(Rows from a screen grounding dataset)
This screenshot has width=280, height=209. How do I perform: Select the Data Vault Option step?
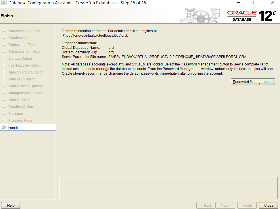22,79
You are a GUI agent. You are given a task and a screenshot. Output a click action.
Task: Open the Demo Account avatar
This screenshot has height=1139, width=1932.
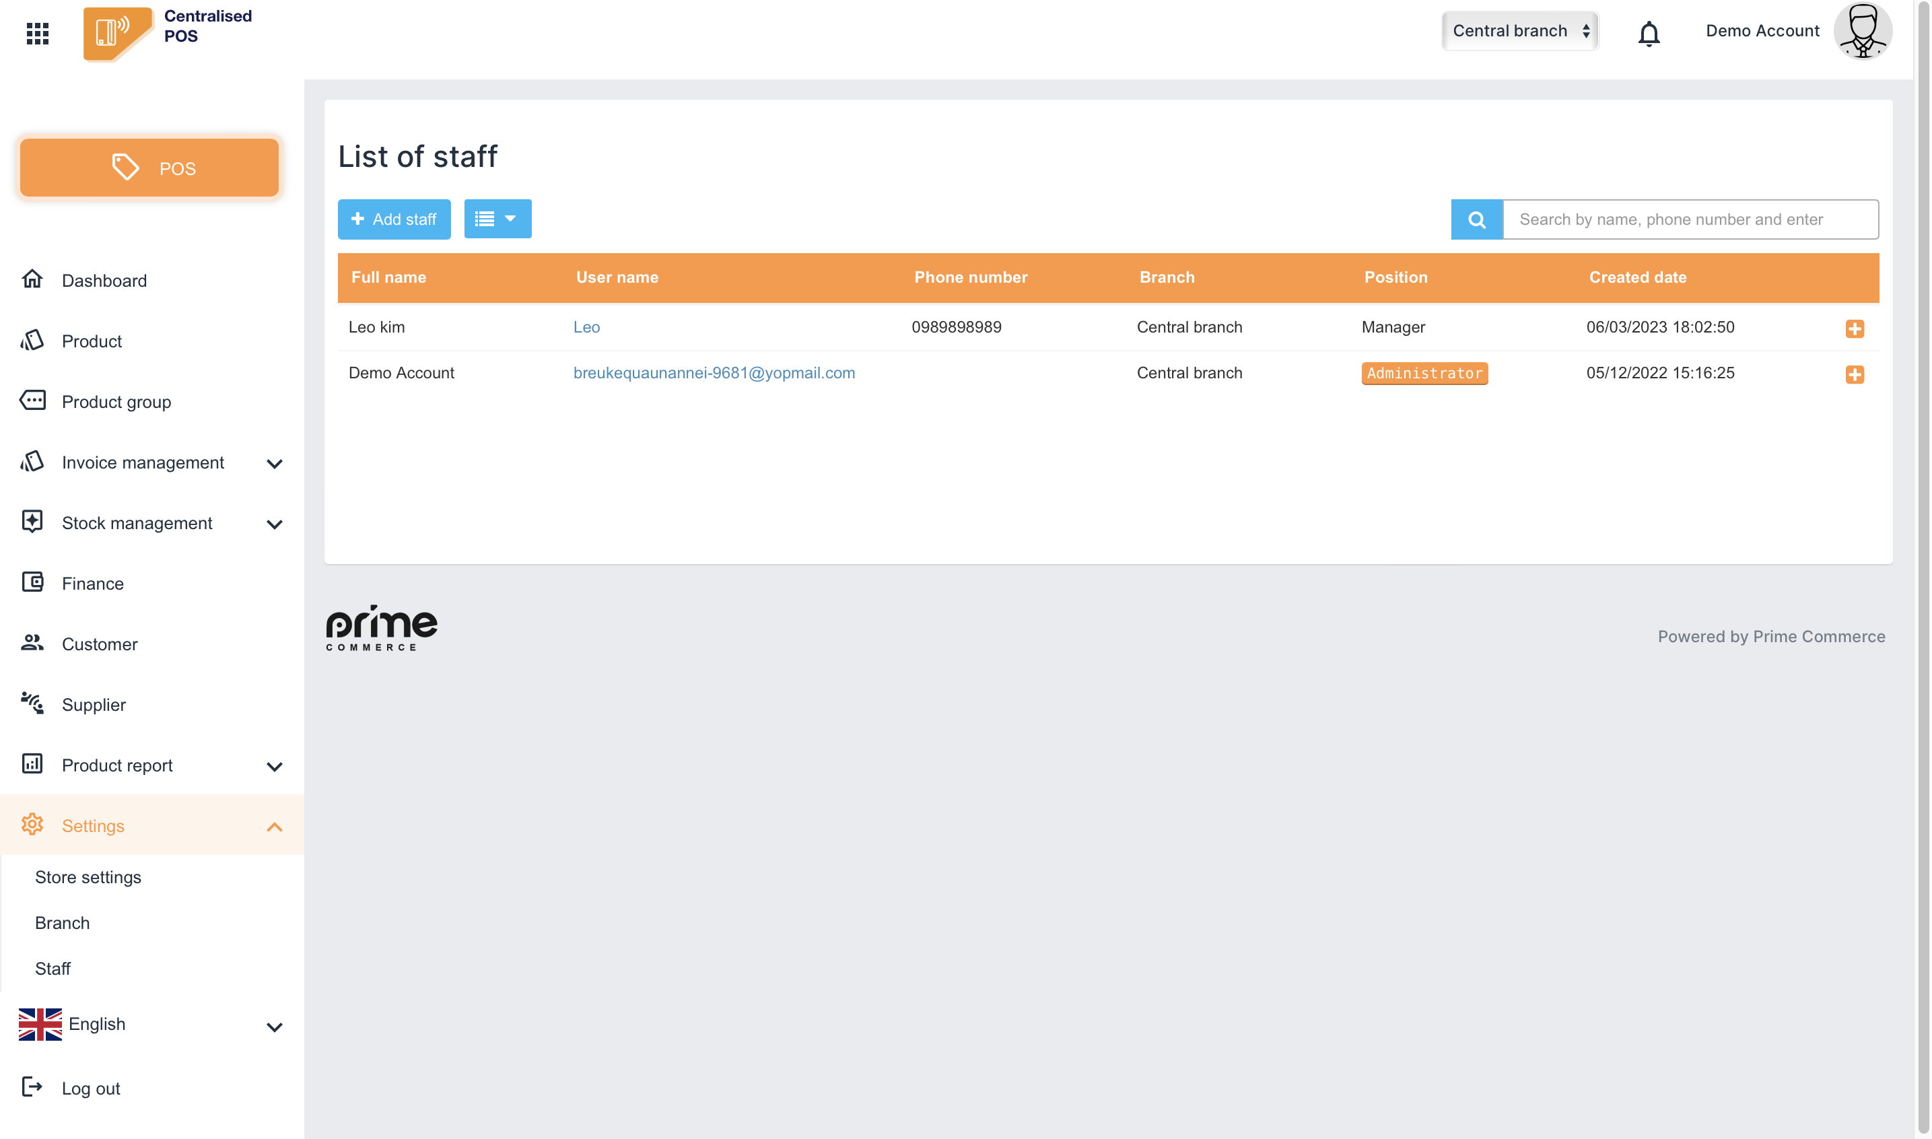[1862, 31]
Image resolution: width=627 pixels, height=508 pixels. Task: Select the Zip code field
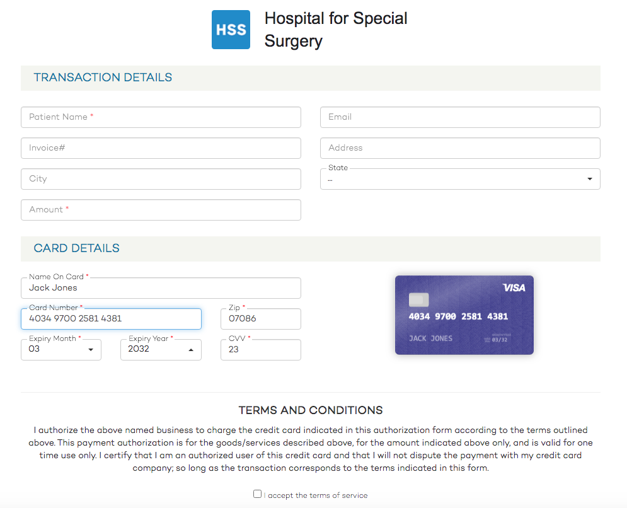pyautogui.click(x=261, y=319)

EXERCISE
Retype every line of the listing above word for word, omitting the pictures.

FULL SOLUTION
This screenshot has width=280, height=209. How do I perform: Select the Data Vault Option step?
22,79
You are a GUI agent. You are given a task and a screenshot. Output a click action.
Task: Open the Demo Account avatar
This screenshot has height=1139, width=1932.
[1862, 31]
Image resolution: width=627 pixels, height=508 pixels. Task: Select the Zip code field
pyautogui.click(x=261, y=319)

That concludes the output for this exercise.